"Der Krieg hat nach wie vor das Gesicht des Todes"

Der graue Novembermorgen sorgte für den passenden Rahmen zum Volkstrauertag
  • Der graue Novembermorgen sorgte für den passenden Rahmen zum Volkstrauertag
  • hochgeladen von Björn Carstens

bc. Buxtehude. Der Klang des Posaunenchors, eingebettet in einen tristgrauen Novembermorgen, gab dem Volkstrauertag den passenden Rahmen. Mit Kranzniederlegungen und einer Feierstunde wurde am Sonntag im Buxtehuder Stadtpark der Opfer von Krieg und Gewaltherrschaft gedacht. Auch Buxtehudes Erste Stadträtin und Bürgermeister-Kandidatin Katja Oldenburg-Schmidt legte einen Kranz nieder.

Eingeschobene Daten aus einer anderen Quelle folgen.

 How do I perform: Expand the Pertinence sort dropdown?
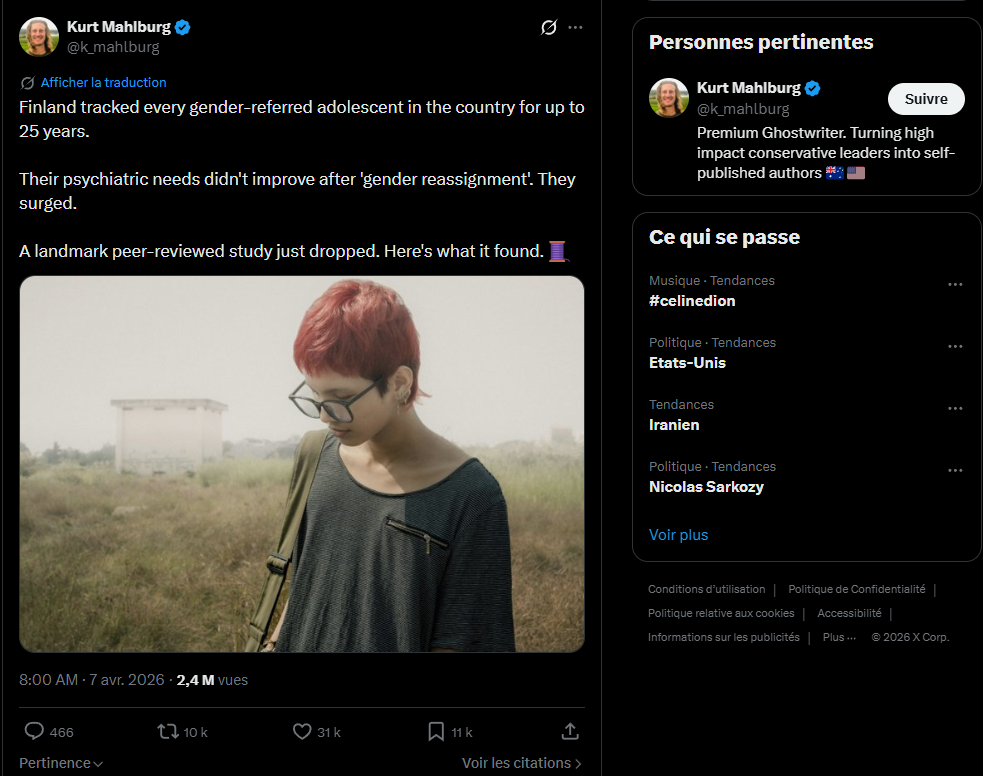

Am Volkstrauertag wird in Deutschland alljährlich an die Toten beider Weltkriege und der Opfer des Nationalsozialismus erinnert.

Oliver Friedrich, Pastor der St.-Petri-Kirchengemeinde, zog diesmal auch die Bundeswehr in seine Rede mit ein: "Sie ist längst wieder zu einer Einsatzarmee geworden. Seit 1992 starben 102 Bundeswehrangehörige." 37 Soldaten fielen durch Fremdeinwirkung, 65 kamen durch sonstige Umstände ums Leben und weitere 20 Personen töteten sich während ihres Auslandseinsatzes selbst, wusste Friedrich zu berichten. Der Volkstrauertag 2013 sei deshalb für ihn ein Tag des Erinnerns an vergangene und an gegenwärtige Kriege. "Es ist gut, sich nicht nur an die Opfer der großen Kriege des letzten Jahrhunderts zu erinnern. Es ist auch wichtig, sich an die zu erinnern, die irgendwo auf der Welt ihren Dienst im Rahmen der internationalen Verpflichtungen unseres Landes tun", so der evangelische Kirchenmann.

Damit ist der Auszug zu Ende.